Several airlines provide or support anti-phobia courses, benefitting humanity and that subsection of it owning their shares. In general these are run as one would expect, starting with an effort to persuade people that physics and aerodynamics can be relied upon and progressing to graded exposure.
In the UK, calling British Airways - or better, as a first step in mastering their fear, empowering the patient by recommending that they call BA - is a reasonable default. See the BA web site for more details. A simulator-based service is also offered in Devon.
Five miles up is not a good place for your patient to discover they do not agree with a benzodiazepine!

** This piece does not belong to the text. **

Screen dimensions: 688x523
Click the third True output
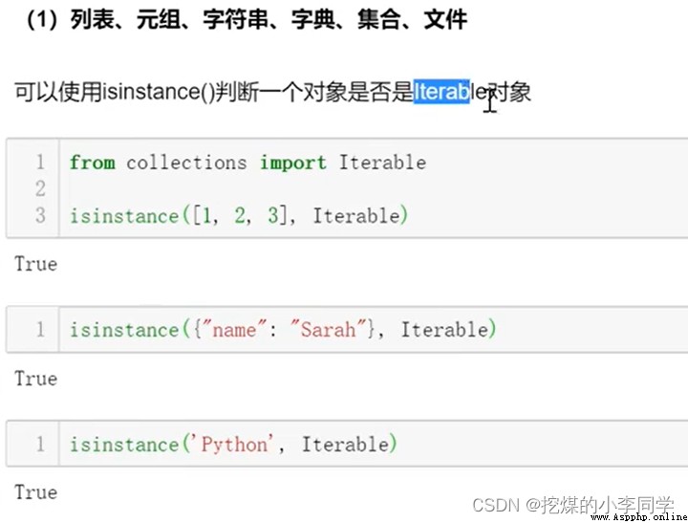pyautogui.click(x=36, y=492)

The crew also will not thank anyone for providing the means to become disturbingly disinhibited or disoriented enough to want to step out for a breath of fresh air. Providing the anxiety is not very severe, and the patient is able to check the effect and tolerability of the proposed sedative in advance at ground level, and is not travelling unaccompanied, a cautious exhibition of a sedative, as suggested in BA's own guidance, may be a proportionate, and kind, response.
Many flyers have resorted to a dose of alcohol, judged with more or less accuracy, and only a few of them have ended with disaster, however although both alcohol and other sedatives have disadvantages including a theoretical increase in risk of DVT from slumbering, the dehydrating effect of much alcohol, on top of that of dry cabin air, is better avoided.
The benefits of a long sea journey are often underestimated, and it has, besides, a smaller Carbon footprint.